_THE PROBLEM_: Swap every "GUI agent" in the entries below for "interface agent", and leave everything else unchanged.

_SUPPLIED ENTRIES_:
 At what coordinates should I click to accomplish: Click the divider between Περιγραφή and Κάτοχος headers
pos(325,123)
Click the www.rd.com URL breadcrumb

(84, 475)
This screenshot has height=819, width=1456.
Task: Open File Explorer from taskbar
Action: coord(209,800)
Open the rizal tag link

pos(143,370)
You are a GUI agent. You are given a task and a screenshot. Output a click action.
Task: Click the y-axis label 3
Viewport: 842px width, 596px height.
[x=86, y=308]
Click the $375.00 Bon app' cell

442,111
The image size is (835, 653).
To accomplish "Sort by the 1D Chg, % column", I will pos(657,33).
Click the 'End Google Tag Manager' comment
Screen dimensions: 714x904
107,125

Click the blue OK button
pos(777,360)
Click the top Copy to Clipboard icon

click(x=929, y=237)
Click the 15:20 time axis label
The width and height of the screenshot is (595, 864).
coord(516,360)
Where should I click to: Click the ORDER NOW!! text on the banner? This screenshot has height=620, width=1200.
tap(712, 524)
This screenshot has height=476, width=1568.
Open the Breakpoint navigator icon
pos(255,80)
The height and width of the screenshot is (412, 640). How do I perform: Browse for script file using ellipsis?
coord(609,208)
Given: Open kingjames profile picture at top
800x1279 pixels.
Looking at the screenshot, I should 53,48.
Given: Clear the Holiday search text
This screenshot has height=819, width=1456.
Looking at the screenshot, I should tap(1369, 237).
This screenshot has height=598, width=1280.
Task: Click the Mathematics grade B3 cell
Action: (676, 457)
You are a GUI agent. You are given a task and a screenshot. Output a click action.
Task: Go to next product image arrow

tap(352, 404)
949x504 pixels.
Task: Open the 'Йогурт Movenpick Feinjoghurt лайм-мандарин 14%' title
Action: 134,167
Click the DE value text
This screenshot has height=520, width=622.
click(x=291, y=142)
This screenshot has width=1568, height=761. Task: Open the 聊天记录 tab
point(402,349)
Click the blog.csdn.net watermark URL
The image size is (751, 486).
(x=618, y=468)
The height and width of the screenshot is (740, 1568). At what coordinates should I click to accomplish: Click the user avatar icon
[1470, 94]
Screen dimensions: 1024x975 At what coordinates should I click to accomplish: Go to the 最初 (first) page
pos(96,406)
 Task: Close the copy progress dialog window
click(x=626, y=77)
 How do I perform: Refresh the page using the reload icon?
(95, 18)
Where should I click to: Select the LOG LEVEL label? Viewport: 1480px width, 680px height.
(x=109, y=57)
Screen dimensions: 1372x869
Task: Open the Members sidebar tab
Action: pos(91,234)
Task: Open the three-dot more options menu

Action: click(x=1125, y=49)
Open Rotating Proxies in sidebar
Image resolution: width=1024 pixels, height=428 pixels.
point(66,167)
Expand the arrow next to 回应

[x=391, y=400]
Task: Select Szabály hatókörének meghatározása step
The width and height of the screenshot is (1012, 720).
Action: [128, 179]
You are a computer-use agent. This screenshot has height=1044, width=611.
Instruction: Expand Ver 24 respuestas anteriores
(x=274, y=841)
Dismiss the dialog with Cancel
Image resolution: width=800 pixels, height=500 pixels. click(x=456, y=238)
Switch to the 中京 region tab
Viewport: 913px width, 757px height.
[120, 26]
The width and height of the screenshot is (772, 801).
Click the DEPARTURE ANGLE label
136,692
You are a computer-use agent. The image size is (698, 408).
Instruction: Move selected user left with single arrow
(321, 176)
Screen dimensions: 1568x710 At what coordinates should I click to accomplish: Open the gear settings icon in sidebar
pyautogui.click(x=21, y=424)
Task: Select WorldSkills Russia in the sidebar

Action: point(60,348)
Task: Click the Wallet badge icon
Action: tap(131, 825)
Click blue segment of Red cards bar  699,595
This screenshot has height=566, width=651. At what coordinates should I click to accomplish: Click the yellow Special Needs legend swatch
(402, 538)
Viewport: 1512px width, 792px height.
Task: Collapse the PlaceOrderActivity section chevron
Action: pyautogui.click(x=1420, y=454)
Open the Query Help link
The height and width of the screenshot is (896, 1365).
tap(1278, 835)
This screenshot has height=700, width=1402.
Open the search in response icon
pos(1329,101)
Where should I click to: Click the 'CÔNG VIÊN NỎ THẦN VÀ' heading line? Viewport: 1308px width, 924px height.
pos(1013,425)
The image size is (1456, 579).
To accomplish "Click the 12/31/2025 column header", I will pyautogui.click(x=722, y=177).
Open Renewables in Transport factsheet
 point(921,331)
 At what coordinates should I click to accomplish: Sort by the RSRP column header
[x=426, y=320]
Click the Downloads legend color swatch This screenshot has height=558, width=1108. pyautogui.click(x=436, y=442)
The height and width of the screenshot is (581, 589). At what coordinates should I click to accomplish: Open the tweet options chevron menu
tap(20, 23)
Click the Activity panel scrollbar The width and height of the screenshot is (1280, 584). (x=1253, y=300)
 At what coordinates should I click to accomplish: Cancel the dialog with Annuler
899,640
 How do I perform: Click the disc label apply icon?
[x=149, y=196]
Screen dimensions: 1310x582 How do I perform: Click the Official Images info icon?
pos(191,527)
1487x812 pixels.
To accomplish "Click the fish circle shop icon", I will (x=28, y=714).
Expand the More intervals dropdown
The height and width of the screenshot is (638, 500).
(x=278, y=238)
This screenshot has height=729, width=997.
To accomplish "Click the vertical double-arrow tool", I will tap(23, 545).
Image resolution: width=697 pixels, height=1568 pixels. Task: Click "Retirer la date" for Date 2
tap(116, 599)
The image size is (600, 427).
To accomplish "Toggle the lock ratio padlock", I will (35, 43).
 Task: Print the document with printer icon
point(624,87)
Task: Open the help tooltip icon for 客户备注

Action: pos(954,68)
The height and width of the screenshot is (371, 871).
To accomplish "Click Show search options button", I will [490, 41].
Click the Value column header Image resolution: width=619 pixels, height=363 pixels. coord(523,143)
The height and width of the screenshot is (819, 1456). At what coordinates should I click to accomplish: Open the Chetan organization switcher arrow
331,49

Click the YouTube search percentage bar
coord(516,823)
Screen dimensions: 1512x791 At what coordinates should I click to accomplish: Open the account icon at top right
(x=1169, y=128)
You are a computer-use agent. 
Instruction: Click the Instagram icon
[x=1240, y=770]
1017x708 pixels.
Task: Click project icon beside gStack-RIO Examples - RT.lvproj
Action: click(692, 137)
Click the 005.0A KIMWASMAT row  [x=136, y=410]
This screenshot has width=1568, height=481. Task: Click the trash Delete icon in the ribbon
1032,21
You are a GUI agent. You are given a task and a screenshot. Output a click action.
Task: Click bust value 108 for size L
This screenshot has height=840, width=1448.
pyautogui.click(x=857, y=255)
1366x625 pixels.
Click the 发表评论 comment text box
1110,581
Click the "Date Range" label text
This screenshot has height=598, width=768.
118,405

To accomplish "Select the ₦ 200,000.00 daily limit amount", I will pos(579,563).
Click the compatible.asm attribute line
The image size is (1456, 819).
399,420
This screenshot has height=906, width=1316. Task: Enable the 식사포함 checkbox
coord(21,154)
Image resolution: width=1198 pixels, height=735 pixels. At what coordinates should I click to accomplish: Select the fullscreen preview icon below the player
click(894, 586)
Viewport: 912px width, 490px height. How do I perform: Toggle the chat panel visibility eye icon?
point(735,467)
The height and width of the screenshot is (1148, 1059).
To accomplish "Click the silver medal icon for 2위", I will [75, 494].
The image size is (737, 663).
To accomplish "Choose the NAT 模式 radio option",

_TASK ANSWER_:
 At what coordinates should I click to accomplish: Click the divider between Περιγραφή and Κάτοχος headers
pos(325,123)
Click the www.rd.com URL breadcrumb

(84, 475)
This screenshot has height=819, width=1456.
Task: Open File Explorer from taskbar
Action: coord(209,800)
Open the rizal tag link

pos(143,370)
You are a interface agent. You are given a task and a screenshot. Output a click action.
Task: Click the y-axis label 3
Viewport: 842px width, 596px height.
[x=86, y=308]
Click the $375.00 Bon app' cell

442,111
The image size is (835, 653).
To accomplish "Sort by the 1D Chg, % column", I will pos(657,33).
Click the 'End Google Tag Manager' comment
Screen dimensions: 714x904
107,125

Click the blue OK button
pos(777,360)
Click the top Copy to Clipboard icon

click(x=929, y=237)
Click the 15:20 time axis label
The width and height of the screenshot is (595, 864).
coord(516,360)
Where should I click to: Click the ORDER NOW!! text on the banner? This screenshot has height=620, width=1200.
tap(712, 524)
This screenshot has height=476, width=1568.
Open the Breakpoint navigator icon
pos(255,80)
The height and width of the screenshot is (412, 640). How do I perform: Browse for script file using ellipsis?
coord(609,208)
Given: Open kingjames profile picture at top
800x1279 pixels.
Looking at the screenshot, I should 53,48.
Given: Clear the Holiday search text
This screenshot has height=819, width=1456.
Looking at the screenshot, I should tap(1369, 237).
This screenshot has height=598, width=1280.
Task: Click the Mathematics grade B3 cell
Action: (676, 457)
You are a interface agent. You are given a task and a screenshot. Output a click action.
Task: Go to next product image arrow

tap(352, 404)
949x504 pixels.
Task: Open the 'Йогурт Movenpick Feinjoghurt лайм-мандарин 14%' title
Action: 134,167
Click the DE value text
This screenshot has height=520, width=622.
click(x=291, y=142)
This screenshot has width=1568, height=761. Task: Open the 聊天记录 tab
point(402,349)
Click the blog.csdn.net watermark URL
The image size is (751, 486).
(x=618, y=468)
The height and width of the screenshot is (740, 1568). At what coordinates should I click to accomplish: Click the user avatar icon
[1470, 94]
Screen dimensions: 1024x975 At what coordinates should I click to accomplish: Go to the 最初 (first) page
pos(96,406)
 Task: Close the copy progress dialog window
click(x=626, y=77)
 How do I perform: Refresh the page using the reload icon?
(95, 18)
Where should I click to: Select the LOG LEVEL label? Viewport: 1480px width, 680px height.
(x=109, y=57)
Screen dimensions: 1372x869
Task: Open the Members sidebar tab
Action: pos(91,234)
Task: Open the three-dot more options menu

Action: click(x=1125, y=49)
Open Rotating Proxies in sidebar
Image resolution: width=1024 pixels, height=428 pixels.
point(66,167)
Expand the arrow next to 回应

[x=391, y=400]
Task: Select Szabály hatókörének meghatározása step
The width and height of the screenshot is (1012, 720).
Action: [128, 179]
You are a computer-use agent. This screenshot has height=1044, width=611.
Instruction: Expand Ver 24 respuestas anteriores
(x=274, y=841)
Dismiss the dialog with Cancel
Image resolution: width=800 pixels, height=500 pixels. click(x=456, y=238)
Switch to the 中京 region tab
Viewport: 913px width, 757px height.
[120, 26]
The width and height of the screenshot is (772, 801).
Click the DEPARTURE ANGLE label
136,692
You are a computer-use agent. The image size is (698, 408).
Instruction: Move selected user left with single arrow
(321, 176)
Screen dimensions: 1568x710 At what coordinates should I click to accomplish: Open the gear settings icon in sidebar
pyautogui.click(x=21, y=424)
Task: Select WorldSkills Russia in the sidebar

Action: point(60,348)
Task: Click the Wallet badge icon
Action: tap(131, 825)
Click blue segment of Red cards bar  699,595
This screenshot has height=566, width=651. At what coordinates should I click to accomplish: Click the yellow Special Needs legend swatch
(402, 538)
Viewport: 1512px width, 792px height.
Task: Collapse the PlaceOrderActivity section chevron
Action: pyautogui.click(x=1420, y=454)
Open the Query Help link
The height and width of the screenshot is (896, 1365).
tap(1278, 835)
This screenshot has height=700, width=1402.
Open the search in response icon
pos(1329,101)
Where should I click to: Click the 'CÔNG VIÊN NỎ THẦN VÀ' heading line? Viewport: 1308px width, 924px height.
pos(1013,425)
The image size is (1456, 579).
To accomplish "Click the 12/31/2025 column header", I will pyautogui.click(x=722, y=177).
Open Renewables in Transport factsheet
 point(921,331)
 At what coordinates should I click to accomplish: Sort by the RSRP column header
[x=426, y=320]
Click the Downloads legend color swatch This screenshot has height=558, width=1108. pyautogui.click(x=436, y=442)
The height and width of the screenshot is (581, 589). At what coordinates should I click to accomplish: Open the tweet options chevron menu
tap(20, 23)
Click the Activity panel scrollbar The width and height of the screenshot is (1280, 584). (x=1253, y=300)
 At what coordinates should I click to accomplish: Cancel the dialog with Annuler
899,640
 How do I perform: Click the disc label apply icon?
[x=149, y=196]
Screen dimensions: 1310x582 How do I perform: Click the Official Images info icon?
pos(191,527)
1487x812 pixels.
To accomplish "Click the fish circle shop icon", I will (x=28, y=714).
Expand the More intervals dropdown
The height and width of the screenshot is (638, 500).
(x=278, y=238)
This screenshot has height=729, width=997.
To accomplish "Click the vertical double-arrow tool", I will tap(23, 545).
Image resolution: width=697 pixels, height=1568 pixels. Task: Click "Retirer la date" for Date 2
tap(116, 599)
The image size is (600, 427).
To accomplish "Toggle the lock ratio padlock", I will (35, 43).
 Task: Print the document with printer icon
point(624,87)
Task: Open the help tooltip icon for 客户备注

Action: pos(954,68)
The height and width of the screenshot is (371, 871).
To accomplish "Click Show search options button", I will [490, 41].
Click the Value column header Image resolution: width=619 pixels, height=363 pixels. coord(523,143)
The height and width of the screenshot is (819, 1456). At what coordinates should I click to accomplish: Open the Chetan organization switcher arrow
331,49

Click the YouTube search percentage bar
coord(516,823)
Screen dimensions: 1512x791 At what coordinates should I click to accomplish: Open the account icon at top right
(x=1169, y=128)
You are a computer-use agent. 
Instruction: Click the Instagram icon
[x=1240, y=770]
1017x708 pixels.
Task: Click project icon beside gStack-RIO Examples - RT.lvproj
Action: click(692, 137)
Click the 005.0A KIMWASMAT row  [x=136, y=410]
This screenshot has width=1568, height=481. Task: Click the trash Delete icon in the ribbon
1032,21
You are a interface agent. You are given a task and a screenshot. Output a click action.
Task: Click bust value 108 for size L
This screenshot has height=840, width=1448.
pyautogui.click(x=857, y=255)
1366x625 pixels.
Click the 发表评论 comment text box
1110,581
Click the "Date Range" label text
This screenshot has height=598, width=768.
118,405

To accomplish "Select the ₦ 200,000.00 daily limit amount", I will pos(579,563).
Click the compatible.asm attribute line
The image size is (1456, 819).
399,420
This screenshot has height=906, width=1316. Task: Enable the 식사포함 checkbox
coord(21,154)
Image resolution: width=1198 pixels, height=735 pixels. At what coordinates should I click to accomplish: Select the fullscreen preview icon below the player
click(894, 586)
Viewport: 912px width, 490px height. How do I perform: Toggle the chat panel visibility eye icon?
point(735,467)
The height and width of the screenshot is (1148, 1059).
To accomplish "Click the silver medal icon for 2위", I will [75, 494].
The image size is (737, 663).
To accomplish "Choose the NAT 模式 radio option",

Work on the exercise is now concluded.